Both the Olive Sparrow (Arremonops rufivirgatus) and the Gray Hawk (Buteo plagiatus) are quite common throughout their range, but neither one is to be found in the Turrialba area. It was, then, with great glee that I found both of them on a recent (non-birding) visit to Sabana Larga, just outside Atenas, in the western Central Valley.

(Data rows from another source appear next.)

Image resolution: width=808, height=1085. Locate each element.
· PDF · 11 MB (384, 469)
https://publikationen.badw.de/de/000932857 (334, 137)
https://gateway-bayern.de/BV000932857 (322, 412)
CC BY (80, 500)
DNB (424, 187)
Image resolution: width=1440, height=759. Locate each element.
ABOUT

On the way from San Jose to Atenas, I saw a perched Gray Hawk near the Rio Grande at La Garita and a pair, seemingly in courtship display, was right over Sabana Larga for several minutes the next morning. This species has recently had the Gray-lined Hawk (Buteo nitidus) of the southern Pacific lowlands split from it. I may even have seen the latter species when I was down at La Gamba, in the southern Pacific region, last year. A medium-sized hawk in our area near Turrialba is almost always a Roadside Hawk (Rupornis magnirostris). Here’s a beautiful photo of a Gray Hawk in Costa Rica from Richard Garrigues’ collection:
The Olive Sparrow is not nearly so stunning. It is, however, a pretty enough little bird, clean-cut and pale below and with a striped head similar, as the Garrigues and Dean field guide says, to that of a Worm-eating warbler (for North American birders). It was a life bird for me, since I have very rarely birded in the northern Pacific area. I found it in low scrub at Sabana Larga and saw immediately that it was much lighter than our Black-striped sparrow (Arremonops conirostris) (not usually found in the Central Valley) and did not have the strikingly black-and-white head of the also common but much larger Stripe-headed Sparrow (Peucaea ruficauda). The latter was even present in the same bush as the rufivirgatus.